Exercise objective: Your answer must be the lines of the entries below, exactly as written, from the first line through the line containing "Given: Click the Città università input".

Records provided:
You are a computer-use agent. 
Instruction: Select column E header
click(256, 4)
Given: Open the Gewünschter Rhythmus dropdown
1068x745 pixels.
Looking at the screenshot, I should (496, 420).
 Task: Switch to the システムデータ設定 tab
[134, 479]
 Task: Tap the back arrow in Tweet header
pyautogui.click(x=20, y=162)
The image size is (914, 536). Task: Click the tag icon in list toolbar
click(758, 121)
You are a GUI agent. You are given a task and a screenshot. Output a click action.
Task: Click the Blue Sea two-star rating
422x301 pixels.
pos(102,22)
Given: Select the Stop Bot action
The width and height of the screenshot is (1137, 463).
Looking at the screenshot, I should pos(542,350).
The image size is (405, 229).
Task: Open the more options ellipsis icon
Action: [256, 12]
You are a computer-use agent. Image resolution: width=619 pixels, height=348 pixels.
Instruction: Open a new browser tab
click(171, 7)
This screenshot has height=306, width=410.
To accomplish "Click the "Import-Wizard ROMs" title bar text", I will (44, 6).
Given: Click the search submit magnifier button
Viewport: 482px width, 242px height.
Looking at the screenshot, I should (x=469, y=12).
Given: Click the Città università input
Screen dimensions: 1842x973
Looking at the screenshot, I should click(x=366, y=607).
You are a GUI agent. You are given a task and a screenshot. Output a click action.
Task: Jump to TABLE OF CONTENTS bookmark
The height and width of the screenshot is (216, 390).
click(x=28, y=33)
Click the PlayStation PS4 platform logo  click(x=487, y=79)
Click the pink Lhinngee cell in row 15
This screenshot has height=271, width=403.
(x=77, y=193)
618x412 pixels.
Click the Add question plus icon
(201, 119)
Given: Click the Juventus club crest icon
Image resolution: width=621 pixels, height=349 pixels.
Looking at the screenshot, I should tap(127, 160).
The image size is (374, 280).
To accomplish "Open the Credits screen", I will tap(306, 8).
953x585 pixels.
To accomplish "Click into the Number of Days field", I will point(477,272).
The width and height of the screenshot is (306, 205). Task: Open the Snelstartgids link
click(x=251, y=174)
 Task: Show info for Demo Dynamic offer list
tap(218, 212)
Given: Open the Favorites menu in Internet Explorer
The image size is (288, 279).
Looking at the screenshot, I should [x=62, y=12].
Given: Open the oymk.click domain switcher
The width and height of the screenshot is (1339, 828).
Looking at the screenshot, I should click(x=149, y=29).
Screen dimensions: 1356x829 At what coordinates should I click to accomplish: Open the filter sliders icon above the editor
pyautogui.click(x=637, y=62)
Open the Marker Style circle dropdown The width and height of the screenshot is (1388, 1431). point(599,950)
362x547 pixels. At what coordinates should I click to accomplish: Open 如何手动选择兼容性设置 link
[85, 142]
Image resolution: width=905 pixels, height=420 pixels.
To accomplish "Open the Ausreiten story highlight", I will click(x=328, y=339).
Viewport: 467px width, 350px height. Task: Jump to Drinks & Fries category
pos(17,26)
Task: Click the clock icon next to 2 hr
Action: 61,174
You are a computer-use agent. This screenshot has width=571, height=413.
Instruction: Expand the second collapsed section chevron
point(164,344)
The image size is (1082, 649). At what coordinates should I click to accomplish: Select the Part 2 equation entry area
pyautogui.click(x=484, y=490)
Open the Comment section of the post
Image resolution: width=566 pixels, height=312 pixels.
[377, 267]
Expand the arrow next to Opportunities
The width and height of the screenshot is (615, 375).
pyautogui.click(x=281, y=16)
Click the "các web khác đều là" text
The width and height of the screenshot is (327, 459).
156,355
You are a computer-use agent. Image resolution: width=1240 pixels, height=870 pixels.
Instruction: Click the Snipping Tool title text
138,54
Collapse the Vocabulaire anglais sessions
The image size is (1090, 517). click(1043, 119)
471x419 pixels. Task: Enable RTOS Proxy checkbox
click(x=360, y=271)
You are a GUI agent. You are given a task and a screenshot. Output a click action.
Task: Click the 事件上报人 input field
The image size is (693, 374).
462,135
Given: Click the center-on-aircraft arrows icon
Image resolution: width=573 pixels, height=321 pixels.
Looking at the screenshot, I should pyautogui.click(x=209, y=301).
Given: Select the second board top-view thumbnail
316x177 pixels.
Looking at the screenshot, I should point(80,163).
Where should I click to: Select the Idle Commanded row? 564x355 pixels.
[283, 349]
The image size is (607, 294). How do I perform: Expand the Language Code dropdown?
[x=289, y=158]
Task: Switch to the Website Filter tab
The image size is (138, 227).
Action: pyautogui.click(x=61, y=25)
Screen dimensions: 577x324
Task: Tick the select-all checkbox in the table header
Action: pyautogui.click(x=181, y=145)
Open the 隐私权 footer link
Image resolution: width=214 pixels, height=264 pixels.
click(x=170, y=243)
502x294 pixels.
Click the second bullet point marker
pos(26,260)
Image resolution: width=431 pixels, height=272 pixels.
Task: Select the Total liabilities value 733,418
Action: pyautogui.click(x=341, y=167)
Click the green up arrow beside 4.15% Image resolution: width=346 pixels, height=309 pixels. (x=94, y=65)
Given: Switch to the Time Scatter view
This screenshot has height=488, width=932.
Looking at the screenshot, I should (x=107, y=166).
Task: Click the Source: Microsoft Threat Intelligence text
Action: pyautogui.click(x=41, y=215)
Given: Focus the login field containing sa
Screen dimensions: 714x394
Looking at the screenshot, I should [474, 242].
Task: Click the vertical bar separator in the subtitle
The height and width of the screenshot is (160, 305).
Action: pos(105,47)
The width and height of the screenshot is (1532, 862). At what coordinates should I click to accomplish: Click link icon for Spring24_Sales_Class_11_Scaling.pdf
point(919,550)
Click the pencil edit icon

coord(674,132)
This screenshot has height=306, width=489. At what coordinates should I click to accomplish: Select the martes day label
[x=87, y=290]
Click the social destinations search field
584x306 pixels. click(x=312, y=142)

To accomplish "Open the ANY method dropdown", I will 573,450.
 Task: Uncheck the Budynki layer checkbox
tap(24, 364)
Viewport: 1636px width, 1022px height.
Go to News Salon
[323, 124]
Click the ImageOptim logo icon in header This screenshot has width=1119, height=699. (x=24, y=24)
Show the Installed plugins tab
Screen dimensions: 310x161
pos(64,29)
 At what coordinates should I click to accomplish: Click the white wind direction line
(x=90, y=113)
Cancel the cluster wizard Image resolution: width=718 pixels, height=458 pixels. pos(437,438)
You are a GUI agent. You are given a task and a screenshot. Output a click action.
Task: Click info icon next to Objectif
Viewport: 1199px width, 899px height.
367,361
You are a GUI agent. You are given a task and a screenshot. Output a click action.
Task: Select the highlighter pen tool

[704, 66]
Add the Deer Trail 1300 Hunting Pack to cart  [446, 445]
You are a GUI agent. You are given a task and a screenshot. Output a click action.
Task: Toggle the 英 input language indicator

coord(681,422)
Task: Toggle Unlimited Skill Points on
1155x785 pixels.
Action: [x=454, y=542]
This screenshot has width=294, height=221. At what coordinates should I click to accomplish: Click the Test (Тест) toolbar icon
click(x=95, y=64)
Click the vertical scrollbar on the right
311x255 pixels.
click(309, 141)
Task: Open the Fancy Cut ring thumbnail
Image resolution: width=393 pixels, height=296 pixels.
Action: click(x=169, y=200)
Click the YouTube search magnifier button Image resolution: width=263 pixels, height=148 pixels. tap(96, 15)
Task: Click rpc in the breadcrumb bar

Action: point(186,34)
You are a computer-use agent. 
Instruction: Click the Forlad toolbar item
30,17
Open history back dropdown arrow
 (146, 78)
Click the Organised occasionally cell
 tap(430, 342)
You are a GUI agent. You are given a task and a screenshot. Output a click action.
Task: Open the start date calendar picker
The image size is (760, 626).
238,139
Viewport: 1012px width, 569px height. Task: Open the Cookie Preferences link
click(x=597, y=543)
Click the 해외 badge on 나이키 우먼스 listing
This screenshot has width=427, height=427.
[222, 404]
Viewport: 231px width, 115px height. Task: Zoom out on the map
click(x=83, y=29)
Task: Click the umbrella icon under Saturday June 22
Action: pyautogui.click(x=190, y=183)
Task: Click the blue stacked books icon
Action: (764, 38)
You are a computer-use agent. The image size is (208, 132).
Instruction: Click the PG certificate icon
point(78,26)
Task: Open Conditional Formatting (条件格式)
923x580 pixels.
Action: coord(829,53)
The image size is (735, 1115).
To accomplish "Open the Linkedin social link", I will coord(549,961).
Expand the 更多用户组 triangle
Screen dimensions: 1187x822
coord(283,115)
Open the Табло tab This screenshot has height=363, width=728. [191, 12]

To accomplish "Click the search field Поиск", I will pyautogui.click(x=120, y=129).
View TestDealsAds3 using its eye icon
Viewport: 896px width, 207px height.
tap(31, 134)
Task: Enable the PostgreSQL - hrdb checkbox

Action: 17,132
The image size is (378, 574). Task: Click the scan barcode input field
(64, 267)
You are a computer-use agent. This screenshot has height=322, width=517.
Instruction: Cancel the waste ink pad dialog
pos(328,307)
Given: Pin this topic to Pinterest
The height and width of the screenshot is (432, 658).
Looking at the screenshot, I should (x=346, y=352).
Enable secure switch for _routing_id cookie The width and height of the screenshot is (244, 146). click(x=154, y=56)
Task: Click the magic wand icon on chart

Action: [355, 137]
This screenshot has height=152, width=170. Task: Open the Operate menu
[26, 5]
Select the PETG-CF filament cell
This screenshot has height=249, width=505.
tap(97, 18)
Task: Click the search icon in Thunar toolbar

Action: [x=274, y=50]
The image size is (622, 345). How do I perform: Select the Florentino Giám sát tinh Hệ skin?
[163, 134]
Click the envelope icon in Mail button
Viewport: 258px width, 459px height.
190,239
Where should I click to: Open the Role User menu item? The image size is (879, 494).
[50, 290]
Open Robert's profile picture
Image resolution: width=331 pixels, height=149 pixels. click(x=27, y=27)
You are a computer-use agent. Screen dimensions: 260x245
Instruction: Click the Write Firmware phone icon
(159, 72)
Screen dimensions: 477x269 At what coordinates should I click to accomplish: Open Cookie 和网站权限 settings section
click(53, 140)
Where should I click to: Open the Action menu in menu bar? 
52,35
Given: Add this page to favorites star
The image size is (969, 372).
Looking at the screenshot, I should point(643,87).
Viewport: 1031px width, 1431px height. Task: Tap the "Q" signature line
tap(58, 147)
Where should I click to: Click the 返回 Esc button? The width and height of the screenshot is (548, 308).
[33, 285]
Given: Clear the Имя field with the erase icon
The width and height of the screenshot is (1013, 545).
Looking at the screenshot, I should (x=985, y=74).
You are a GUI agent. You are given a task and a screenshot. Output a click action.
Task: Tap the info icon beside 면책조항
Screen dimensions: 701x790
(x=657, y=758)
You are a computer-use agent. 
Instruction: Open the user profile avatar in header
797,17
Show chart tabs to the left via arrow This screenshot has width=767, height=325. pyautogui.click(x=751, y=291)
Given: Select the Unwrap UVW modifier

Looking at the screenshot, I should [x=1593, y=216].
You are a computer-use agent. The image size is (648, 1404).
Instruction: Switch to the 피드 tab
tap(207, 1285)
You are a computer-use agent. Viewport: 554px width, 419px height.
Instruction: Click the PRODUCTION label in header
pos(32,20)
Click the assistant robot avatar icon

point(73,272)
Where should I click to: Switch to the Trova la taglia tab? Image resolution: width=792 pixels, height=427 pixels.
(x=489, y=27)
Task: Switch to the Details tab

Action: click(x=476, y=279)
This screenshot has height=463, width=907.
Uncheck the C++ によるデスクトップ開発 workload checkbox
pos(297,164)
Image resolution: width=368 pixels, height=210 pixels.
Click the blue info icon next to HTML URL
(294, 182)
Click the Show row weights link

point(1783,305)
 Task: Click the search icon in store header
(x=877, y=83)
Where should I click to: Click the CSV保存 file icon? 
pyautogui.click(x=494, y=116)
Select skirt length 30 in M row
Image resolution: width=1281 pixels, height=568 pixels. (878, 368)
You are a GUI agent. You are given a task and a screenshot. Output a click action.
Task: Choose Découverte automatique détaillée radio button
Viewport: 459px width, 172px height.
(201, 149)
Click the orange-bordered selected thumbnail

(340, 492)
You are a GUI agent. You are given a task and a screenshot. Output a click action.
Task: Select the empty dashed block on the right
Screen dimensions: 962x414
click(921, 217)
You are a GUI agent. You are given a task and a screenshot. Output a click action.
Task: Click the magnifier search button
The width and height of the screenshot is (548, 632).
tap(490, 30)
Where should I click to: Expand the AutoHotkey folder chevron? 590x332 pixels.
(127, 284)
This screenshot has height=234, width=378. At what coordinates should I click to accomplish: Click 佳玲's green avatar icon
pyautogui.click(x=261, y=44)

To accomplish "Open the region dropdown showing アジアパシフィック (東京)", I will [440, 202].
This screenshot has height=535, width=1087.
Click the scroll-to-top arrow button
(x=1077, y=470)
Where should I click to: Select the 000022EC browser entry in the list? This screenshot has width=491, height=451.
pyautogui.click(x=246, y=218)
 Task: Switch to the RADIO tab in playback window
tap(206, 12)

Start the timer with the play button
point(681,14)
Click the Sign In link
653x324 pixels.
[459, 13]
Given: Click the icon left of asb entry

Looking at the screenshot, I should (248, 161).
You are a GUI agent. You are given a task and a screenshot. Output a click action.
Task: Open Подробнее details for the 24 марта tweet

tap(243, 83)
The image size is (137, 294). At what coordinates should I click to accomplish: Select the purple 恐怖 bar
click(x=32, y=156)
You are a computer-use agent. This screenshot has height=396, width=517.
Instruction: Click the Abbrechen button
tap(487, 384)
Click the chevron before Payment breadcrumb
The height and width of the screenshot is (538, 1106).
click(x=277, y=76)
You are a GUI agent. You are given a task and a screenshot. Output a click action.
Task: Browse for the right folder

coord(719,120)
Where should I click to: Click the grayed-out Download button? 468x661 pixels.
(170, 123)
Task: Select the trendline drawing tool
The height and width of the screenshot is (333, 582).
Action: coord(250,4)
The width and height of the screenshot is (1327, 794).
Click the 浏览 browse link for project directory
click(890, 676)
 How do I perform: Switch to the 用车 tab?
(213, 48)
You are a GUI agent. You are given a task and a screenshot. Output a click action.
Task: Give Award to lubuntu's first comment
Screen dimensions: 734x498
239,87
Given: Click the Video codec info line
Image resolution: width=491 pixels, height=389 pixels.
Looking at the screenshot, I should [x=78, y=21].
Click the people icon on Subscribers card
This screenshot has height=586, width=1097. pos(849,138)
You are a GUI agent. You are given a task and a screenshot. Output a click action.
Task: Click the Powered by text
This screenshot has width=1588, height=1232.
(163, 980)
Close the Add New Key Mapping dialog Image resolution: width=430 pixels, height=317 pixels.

Final answer:
You are a computer-use agent. 
Instruction: Select column E header
click(256, 4)
Given: Open the Gewünschter Rhythmus dropdown
1068x745 pixels.
Looking at the screenshot, I should (496, 420).
 Task: Switch to the システムデータ設定 tab
[134, 479]
 Task: Tap the back arrow in Tweet header
pyautogui.click(x=20, y=162)
The image size is (914, 536). Task: Click the tag icon in list toolbar
click(758, 121)
You are a GUI agent. You are given a task and a screenshot. Output a click action.
Task: Click the Blue Sea two-star rating
422x301 pixels.
pos(102,22)
Given: Select the Stop Bot action
The width and height of the screenshot is (1137, 463).
Looking at the screenshot, I should pos(542,350).
The image size is (405, 229).
Task: Open the more options ellipsis icon
Action: [256, 12]
You are a computer-use agent. Image resolution: width=619 pixels, height=348 pixels.
Instruction: Open a new browser tab
click(171, 7)
This screenshot has height=306, width=410.
To accomplish "Click the "Import-Wizard ROMs" title bar text", I will (44, 6).
Given: Click the search submit magnifier button
Viewport: 482px width, 242px height.
Looking at the screenshot, I should (x=469, y=12).
Given: Click the Città università input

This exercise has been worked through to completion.